Long live overclockers: how liquid cooling has become dominant in data centers
“One cannot do with high-speed computers”
In the movie “Iron Man 2” there is a moment when Tony Stark watches an old film of his deceased father, where he says: “I am limited by the technology of my time, but one day you will be able to figure it out. And then you will change the world. ” This is fantastic, but the idea that it expresses is very real. The ideas of engineers are often far ahead of their time. There were always gadgets in Star Trek, but the rest of the world had to work for decades to create tablets and e-books.
The concept of liquid cooling fits perfectly into this category. The idea itself has existed since the 1960s, but it remained radical compared to a much cheaper and safer option for air cooling. It took more than 40 years until liquid cooling began to develop gradually in the 2000s, and even then it was mainly the prerogative of PC lovers who were trying to overclock their CPUs far beyond the limits recommended by Intel and AMD. Today, liquid cooling systems are gaining popularity. Such a system for a PC can be bought for less than $ 100, while handicrafts aimed at industrial applications and data centers (such as CoolIT, Asetek, Green Revolution Computing, Ebullient) offer liquid cooling (LC) for server rooms. ZHOs are mainly used in supercomputers, high-speed computing or other situations where a huge amount of computer power is required, and the processors operate with almost 100% load, but similar options are becoming more common.

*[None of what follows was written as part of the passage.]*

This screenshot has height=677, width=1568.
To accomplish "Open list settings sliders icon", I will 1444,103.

There are two popular types of iron ore: direct chip cooling and submersible. With direct cooling, the radiator is attached to the CPU, like a standard cooler, but instead it is connected to two tubes. One comes up with cold water, cooling the radiator, absorbing CPU heat, and the other going hot. It then cools and returns to the CPU in a closed circuit that resembles blood flow. ')

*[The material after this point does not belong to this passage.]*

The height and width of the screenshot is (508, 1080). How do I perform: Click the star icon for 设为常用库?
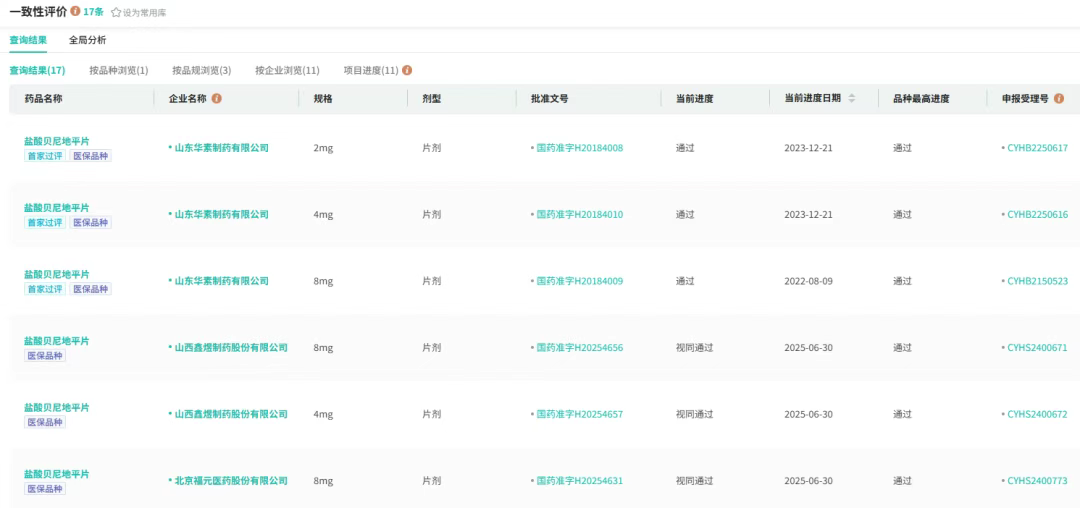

When immersed cooling equipment is filled with liquid, which, obviously, should not conduct electricity. This approach is most similar to the cooling pools of nuclear reactors. Submersible cooling remains a more advanced option, and requires more expensive heat transfer fluids than a direct connection, where you can use ordinary water. In addition, there is always a risk of leakage. Therefore, so far the most popular is the direct connection option.
Let's take Alphabet as one of the main examples. When this parent company for Google in May 2018 introduced processors for AI TensorFlow 3.0, director Sundar Pichai said that these chips are so powerful that "for the first time we had to install liquid cooling in data centers." Alphabet had to pay this price for an eightfold increase in productivity.
On the other hand, Skybox Datacenters recently announced plans to build a huge supercomputer for 40,000 servers from DownUnder GeoSolutions (DUG), designed for the exploration of oil and gas fields. This project will produce 250 petaflops of computational power, more than any of the existing ones - and it is expected that the servers will be cooled with liquid, being immersed in tanks filled with dielectric liquid.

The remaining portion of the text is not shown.